取り組む課題>
1. ポリエステルフィルムに関する抜粋本文で、ポリエステル樹脂の固有粘度IVはどの範囲とされているか。
2. ポリエステルフィルムに関する抜粋本文に照らして、次の(a)〜(c)が本文と合うかを判定せよ。それぞれ「はい」か「いいえ」で答え、決め手となる本文の語句を正確に引用すること。
(a) 「〜」で表される数値範囲は、その前後の数値を含む。
(b) 低易動成分は、熱に曝すと収縮しやすいと予想される。
(c) ΔCpが範囲の上限値以下であれば、熱収縮処理前後の耐候性変化を小さくできる。
3. ポリエステルフィルムに関する抜粋本文を、最後の文のあとから書き継いでください。

抜粋本文>
════
以下に記載する構成要件の説明は、本発明の代表的な実施態様に基づいてなされることがあるが、本発明はそのような実施態様に限定されるものではない。なお、本明細書において「〜」を用いて表される数値範囲は、「〜」の前後に記載される数値を下限値および上限値として含む範囲を意味する。
【0017】
[ポリエステルフィルム]
本発明のポリエステルフィルム(以下、本発明のフィルムとも言う)は、ポリエステル樹脂を含み、85℃〜135℃の比熱変化量(△Cp)が0.06〜0.1J/gであり、前記ポリエステル樹脂の固有粘度IVが0.73〜0.9dL/gであることを特徴とする。
以下、本発明のポリエステルフィルムについて説明する。
【0018】
(比熱変化量△Cp)
本発明のポリエステルフィルムは、ポリエステル樹脂を含み、85℃〜135℃の比熱変化量(△Cp)が0.06〜0.1J/gである。この△CpはTg+5℃〜Tg+50℃に出現する変位点で運動を開始する成分の量に対応するパラメータである。なお、前記Tgは樹脂のガラス転移温度を表す。具体的には、ΔCpは本発明のポリエステルフィルム中における、通常の非晶が運動を開始する温度(Tg)より変位点が高く運動性の低い非晶(低易動成分)の存在量に対応するパラメータである。このような低易動成分はポリエステルフィルム中での運動性が低く、熱に曝しても収縮し難いと予想できる。一方、このような低易動成分を構成している低易動性分子は両端が束縛されていると考えられ、この分子間の自由体積は小さく、水が入り難いと予想できる。
いかなる理論に拘泥するものではないが、これらの2つの効果により、ΔCpが本発明の範囲の下限値以上であると、耐候性(主として耐加水分解性に相当する)を下げずに熱収縮を低減することができ、耐候性が十分となり、かつ、低熱収縮化をすることができる。ΔCpが本発明の範囲の上限値以下であると、低易動成分の量に起因する分子間の緊張が増大し過ぎず、これに伴う残留歪が生じないため、平面性が十分に良好となる。また、ΔCpが本発明の範囲の上限値以下であると、熱収縮処理前後の耐候性変化も小さくすることができる。
════
データブロック>

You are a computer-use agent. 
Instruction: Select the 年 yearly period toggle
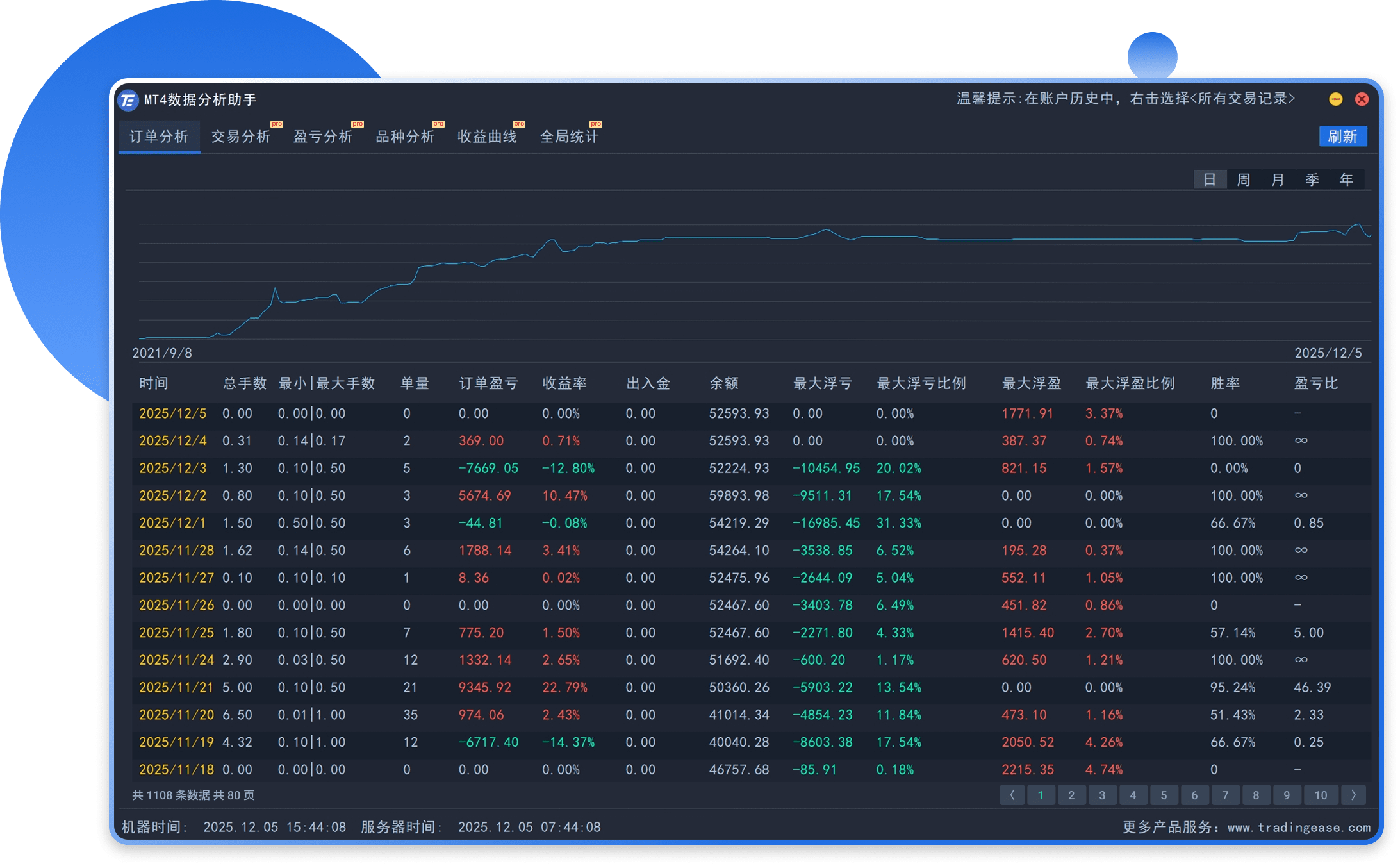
════
課題別の解答>
1. 0.73〜0.9dL/g

2.
(a) はい:「「〜」の前後に記載される数値を下限値および上限値として含む範囲を意味する」
(b) いいえ:「熱に曝しても収縮し難いと予想できる」
(c) はい:「熱収縮処理前後の耐候性変化も小さくすることができる」

3.
前記△Cpは0.065J/g〜0.095J/gであることが好ましく、0.07J/g〜0.09J/gであることがより好ましい。
【0019】
(固有粘度IV)
本発明のポリエステルフィルムは、前記ポリエステル樹脂の固有粘度(IV、極限粘度とも言い、ポリエステル樹脂の分子量にほぼ比例する)が0.73〜0.9dL/gである。すなわち、IVが従来よりも大きいことが好ましい。本発明は、ポリエステルフィルム中の低易動成分の量に対応するΔCpを本発明の範囲に制御しただけでは依然として熱収縮と平面性、その中でも特に平面性に不満が残ることを見出し、さらにポリエステル樹脂の固有粘度を本発明の範囲に制御することで、上記不満を解決できることを見出したものである。いかなる理論に拘泥するものではないが、IVの値が本発明の範囲内であることで、分子の運動性を低下させることができ、低熱収縮化と平面性改善ができ、また、耐候性もより改善することができる。
また、前記低易動成分は結晶間に分子が橋渡しすることでも形成され、分子末端が多いと(低IV)、結晶間に分子が橋渡しし難くなり、低易動成分量が低下する。一方、本発明の範囲よりIVが上回ると(高分子量化)、分子の運動性が低下し、結晶内に取り込まれにくくなり低易動成分量が低下する。したがって、前記ΔCpを本発明の範囲に制御する観点からも、IVを本発明の範囲にすることが好ましい。
さらに、IVの値を本発明の範囲内にすることで、分子量低下により発生する脆化に伴う被着物(特に太陽電池モジュールの電池側基板に設けられた封止材(例えばEVA)との間の界面における破壊(剥がれ)を抑制する効果も有する。
【0020】
前記IVは、0.75〜0.88がより好ましく、さらに好ましくは0.77〜0.85である。
【0021】
なお、極限粘度(IV)は、溶液粘度(η)と溶媒粘度(η0)の比ηr(=η/η0;相対粘度)から1を引いた比粘度(ηsp=ηr−1)を濃度で割った値を濃度がゼロの状態に外挿した値である。IVは、1,1,2,2−テトラクロルエタン/フェノール(=2/3[質量比])混合溶媒中の30℃での溶液粘度から求められる。
【0022】
(末端カルボキシル基の量AV)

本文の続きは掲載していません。